■ Extract provided:
══════
US publisher frets over impact of proposed China tariffs on children's books
Daniel Reynolds, CEO of Workman Publishing, handed out several copies of his 10-page testimony at a public hearing about proposed additional tariffs on Chinese goods, with the majority of the pages illustrating colored books which he said are predominately printed in China.
Chew-proof, water-proof, tear-proof and non-toxic books for babies are among those that could be impacted by the US administration's threatened 25 percent tariff hike on US$300 billion of additional Chinese products, Reynolds told a group of officials at the hearing held inside the US International Trade Commission Building on Tuesday.
"What I most worry about, what keeps me up at night and brings me here today, is the impact that these proposed tariffs could have on children's books in particular," Reynolds said in his emotional testimony.
Children's books must be "appealing enough, entertaining enough, and exciting enough" to make kids choose a book instead of a screen in a world full of electronics and the distractions of apps, video games and social media, Reynolds said.
"So much of this would not be possible without printing in China," he said. With the kind of equipment, technology, and training of skilled labor, Chinese printers, in partnership with US publishers, manage to bring "innovative and high-quality products that would not have been possible otherwise" to market at affordable prices.
"There is no other viable alternative," Reynolds said. "Any shift to alternative sources, if they're even available, will almost certainly bring a decline in quality."
Reynolds' remarks were echoed by Jamie Fiocco, president of American Booksellers Association, who also testified during the second day of a seven-day hearing held by the Office of the US Trade Representative.
══════
■ Records:

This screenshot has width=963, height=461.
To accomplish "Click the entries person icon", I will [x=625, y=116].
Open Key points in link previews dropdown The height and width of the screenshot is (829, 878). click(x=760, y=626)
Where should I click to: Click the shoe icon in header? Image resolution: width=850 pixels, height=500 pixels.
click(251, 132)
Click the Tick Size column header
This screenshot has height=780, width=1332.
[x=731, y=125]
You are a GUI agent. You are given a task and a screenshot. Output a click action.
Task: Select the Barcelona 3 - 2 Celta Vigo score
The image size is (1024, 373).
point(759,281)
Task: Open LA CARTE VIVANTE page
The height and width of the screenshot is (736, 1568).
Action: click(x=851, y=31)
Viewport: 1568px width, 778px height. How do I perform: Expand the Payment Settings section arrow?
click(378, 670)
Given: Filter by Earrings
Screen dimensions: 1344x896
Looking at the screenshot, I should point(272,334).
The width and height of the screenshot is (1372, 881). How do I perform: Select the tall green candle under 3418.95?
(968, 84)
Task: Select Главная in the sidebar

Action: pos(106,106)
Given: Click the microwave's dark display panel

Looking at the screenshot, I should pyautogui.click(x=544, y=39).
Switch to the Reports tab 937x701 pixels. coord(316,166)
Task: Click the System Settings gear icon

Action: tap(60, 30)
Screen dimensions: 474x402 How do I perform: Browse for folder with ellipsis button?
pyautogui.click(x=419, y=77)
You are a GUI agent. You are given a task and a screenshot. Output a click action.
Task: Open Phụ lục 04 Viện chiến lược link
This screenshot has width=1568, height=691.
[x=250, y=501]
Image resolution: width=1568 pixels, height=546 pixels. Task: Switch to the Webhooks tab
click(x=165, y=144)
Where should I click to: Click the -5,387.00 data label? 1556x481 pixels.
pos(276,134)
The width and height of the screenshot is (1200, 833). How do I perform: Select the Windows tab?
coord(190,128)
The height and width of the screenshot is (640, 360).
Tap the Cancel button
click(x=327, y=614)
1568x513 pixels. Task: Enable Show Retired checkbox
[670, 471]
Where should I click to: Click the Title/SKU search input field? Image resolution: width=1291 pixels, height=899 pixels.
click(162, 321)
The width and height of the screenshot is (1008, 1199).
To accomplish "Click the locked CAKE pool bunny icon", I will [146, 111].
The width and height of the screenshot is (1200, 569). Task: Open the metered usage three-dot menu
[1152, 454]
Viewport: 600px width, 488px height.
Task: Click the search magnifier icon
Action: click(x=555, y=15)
══════
■ What to work on:
a: Please reproduce word for word the passage of the article on China tariffs and children's books that opens with "Children's books must" and closes with "at affordable prices.".
b: Pick up the article on China tariffs and children's books right after its final sentence and carry it forward.

■ Set of answers:
a:
Children's books must be "appealing enough, entertaining enough, and exciting enough" to make kids choose a book instead of a screen in a world full of electronics and the distractions of apps, video games and social media, Reynolds said.
"So much of this would not be possible without printing in China," he said. With the kind of equipment, technology, and training of skilled labor, Chinese printers, in partnership with US publishers, manage to bring "innovative and high-quality products that would not have been possible otherwise" to market at affordable prices.

b:
Fiocco, who represents 2,500 independent bricks and mortar booksellers, told Xinhua after her testimony that there has been a trend for printers in China to do four-color printing, a method used to print full-color images, "very well cheaply and quickly."
"The best place and the cheapest place and the fastest place tends to be China," Fiocco said, adding that printers in the United States are better suited to print two color, black and white products.
M. Luisa Simpson, vice president for global policy at the Association of American Publishers, also noted that the capacity of US printers has become extremely limited since the 1980s, when the industry began moving out of the country.
If the tariffs are imposed, Reynolds said, publishers will certainly need to raise prices, because publishing, with its small margins, is an extremely "price-sensitive" industry. Increased retail prices will then lead to a decline in book sales.
"There will be fewer books available to American kids," he said. "Lower-income families will be hit the hardest, but the impact will be felt across society."
"It's a scary prospect," Fiocco said.